So I hadn’t planned on a pre-Labor Day update without all my test results, I’m praying this doesn’t jinx me, but here you go – read this on the road!
In April I’d been going through a bunch of tests trying to get into a clinical trial (denied) and I got a call that I needed to get right down to the oncology office. This is a call no one wants to get.
My brain MRI came back abnormal. My oncologist told me I *might* have a brain tumor, but he wasn’t convinced.
Here is the gist of it “4 mm area of enhancement in the left inferior frontal lobe with edema. Possible metastasis. ” but no confirmed tumor mass.
Now you might recall I’m not a big fan of melanoma brain tumors, two having killed my dad two years before and the biggest was the size of an aspirin. I went completely off my rocker.
Alan was on a plane somewhere, I dealt with my kids with my game face on, and contemplated “the thing in my head” as we came to call it. Immediately it had become clear to my doc that the words “brain tumor” or ” brain met” were not allowed unless he had plans to sedate me and have me carried out of the office.
It was my little brother’s 40th birthday and he sounded so happy on the phone, his wedding was coming up and all was perfect.
One of the hardest things about cancer is making decisions on how much information to give, to whom, and when. Also, it’s one of the ONLY things about cancer you can control. I can’t control my disease, but I can keep it from ruining my brother’s birthday or his wedding. I’ve developed handy points to consider, should you need them:
– you have people who love you, especially kids, but you have nothing definite, but only probably, and really scary things, to tell them
– the news you have will send everyone you’ve ever met into RED LEVEL freak out mode
– someone in your inner circle will override your wishes for privacy and/or insert themselves into your medical decisions. For example, trying to talk a nurse into 1960s era medical procedures to perform on you, post childbirth, and all you catch of the conversation is “I think that is illegal now.” “That’s such a shame, couldn’t you try it on her anyway?”
– is it a close family member’s major birthday? Any impending weddings or other major celebrations??
– Doc keeps insisting he is not convinced it’s a tumor (like what else would it be? maybe just a great idea brewing – like the one I had for the light up, inflatable lawn Easter crucifixes ( 2 models – with or without accompanying thieves))
– Doc insists it is too small to find and treat with radiation, he is NOT CONCERNED about it, and he believes the drug you are about to start taking will get rid of it.
– you’ve already given it a dumbed down nickname just to wrap your mind around it.
– another family member died from the same thing.
Be sure to check back for my “Top 10 things NEVER to say to a cancer patient”
I made the decision that we would not tell about “the thing in my head” and of course Alan stood by me. Although I might have lied a couple of times, mostly I am an excellent subject changer. I’ve come to realize that we really want to believe things will be OK for people we care about. I stand by my choice that it was the right thing to do. If you don’t agree, you should see the wedding pictures.

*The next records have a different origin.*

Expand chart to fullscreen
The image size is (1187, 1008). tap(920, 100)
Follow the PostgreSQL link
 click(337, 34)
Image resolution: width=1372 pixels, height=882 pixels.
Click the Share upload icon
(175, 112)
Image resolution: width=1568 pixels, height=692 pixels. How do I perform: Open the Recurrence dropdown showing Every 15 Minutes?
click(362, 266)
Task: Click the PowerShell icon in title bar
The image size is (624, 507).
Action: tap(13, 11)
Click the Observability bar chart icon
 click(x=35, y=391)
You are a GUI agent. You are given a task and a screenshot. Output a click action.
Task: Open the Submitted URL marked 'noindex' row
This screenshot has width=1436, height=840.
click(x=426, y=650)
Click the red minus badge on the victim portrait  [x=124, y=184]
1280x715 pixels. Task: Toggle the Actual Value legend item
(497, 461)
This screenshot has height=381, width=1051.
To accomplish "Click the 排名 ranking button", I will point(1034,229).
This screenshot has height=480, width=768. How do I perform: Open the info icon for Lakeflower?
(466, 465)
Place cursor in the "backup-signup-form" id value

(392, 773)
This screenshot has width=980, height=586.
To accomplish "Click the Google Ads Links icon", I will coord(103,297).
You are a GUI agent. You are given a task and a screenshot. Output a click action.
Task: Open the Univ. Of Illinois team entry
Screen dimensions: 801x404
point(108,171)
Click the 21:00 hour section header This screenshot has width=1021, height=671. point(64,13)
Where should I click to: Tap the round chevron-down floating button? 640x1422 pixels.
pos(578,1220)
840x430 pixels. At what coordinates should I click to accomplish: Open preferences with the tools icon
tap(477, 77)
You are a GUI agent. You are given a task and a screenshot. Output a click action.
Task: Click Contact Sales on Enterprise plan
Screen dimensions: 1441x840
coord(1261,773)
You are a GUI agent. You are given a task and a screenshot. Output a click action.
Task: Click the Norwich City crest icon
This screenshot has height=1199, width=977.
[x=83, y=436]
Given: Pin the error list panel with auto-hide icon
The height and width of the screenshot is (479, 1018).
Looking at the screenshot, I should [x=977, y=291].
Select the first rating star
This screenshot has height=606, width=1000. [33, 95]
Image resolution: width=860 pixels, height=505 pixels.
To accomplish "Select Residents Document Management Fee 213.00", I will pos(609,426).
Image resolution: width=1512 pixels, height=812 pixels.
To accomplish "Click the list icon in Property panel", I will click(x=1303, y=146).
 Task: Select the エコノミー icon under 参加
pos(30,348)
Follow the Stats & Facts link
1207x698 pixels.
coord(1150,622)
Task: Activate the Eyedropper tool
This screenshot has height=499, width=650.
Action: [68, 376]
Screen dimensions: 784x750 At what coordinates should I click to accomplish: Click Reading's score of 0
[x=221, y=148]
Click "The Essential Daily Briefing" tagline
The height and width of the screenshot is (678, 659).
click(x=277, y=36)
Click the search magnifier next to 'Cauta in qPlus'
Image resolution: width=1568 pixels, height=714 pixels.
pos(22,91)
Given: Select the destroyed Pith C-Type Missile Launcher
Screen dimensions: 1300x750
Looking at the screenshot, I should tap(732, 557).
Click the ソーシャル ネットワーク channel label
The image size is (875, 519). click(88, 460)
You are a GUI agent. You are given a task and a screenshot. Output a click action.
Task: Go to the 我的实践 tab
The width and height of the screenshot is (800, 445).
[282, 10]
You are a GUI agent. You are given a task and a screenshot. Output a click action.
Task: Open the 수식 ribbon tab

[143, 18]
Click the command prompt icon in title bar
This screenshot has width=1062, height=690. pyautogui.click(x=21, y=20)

Fast forward to June. Scans show “the thing in my head” is getting better which is my entire interpretation of the brain MRI report sent by Vanderbilt radiology/legal dept. also, cardiac tumor is shrinking. Awesome!!
August 29 -> got a first ever email from my oncologist with results the night of my MRIs. My brain is ALL CLEAR and the cardiac tumor is down to 7x9mm, smaller than when they found it. Another first, got a congratulations phone call from my cardiologist. Our daughter asked us point-blank, “Was your brain not all clear before?” and that’s how the telling started. Really though, it is a huge relief.
Tuesday I get my PET (whole body, bones, innermost thoughts) scan results so then we will see what happens and when I know the whole picture I will update again. My PET scans are notorious for finding things that half the time require another scan, then turn out to be nothing. Like a crusty, barnacled egg breaking free from the chemo-hardened reef known as my ovary. Whatever it is, we will deal with it. Certainly though, it can’t be as bad as all this.
Today I am incredibly lucky and blessed to walk 2 miles at the Y, take my kids to school/soccer/cross-country, etc., and relax and not worry for a few days. Zelboraf is not a cure but it has bought me good, quality time and for that I’m extremely grateful. I am at peace with whatever tomorrow brings, and for me, that is the best place to be.
I’m thrilled to say Team Willett has raised $1000 for MRF so far and lots of people plan to walk with us. Please help us find a CURE because you know what, this ain’t easy people.
Have a wonderful, wonderful weekend and Peace to you all
– Amy – 2 1/2 year Metastatic Melanoma Warrior and Blessed Beyond Belief.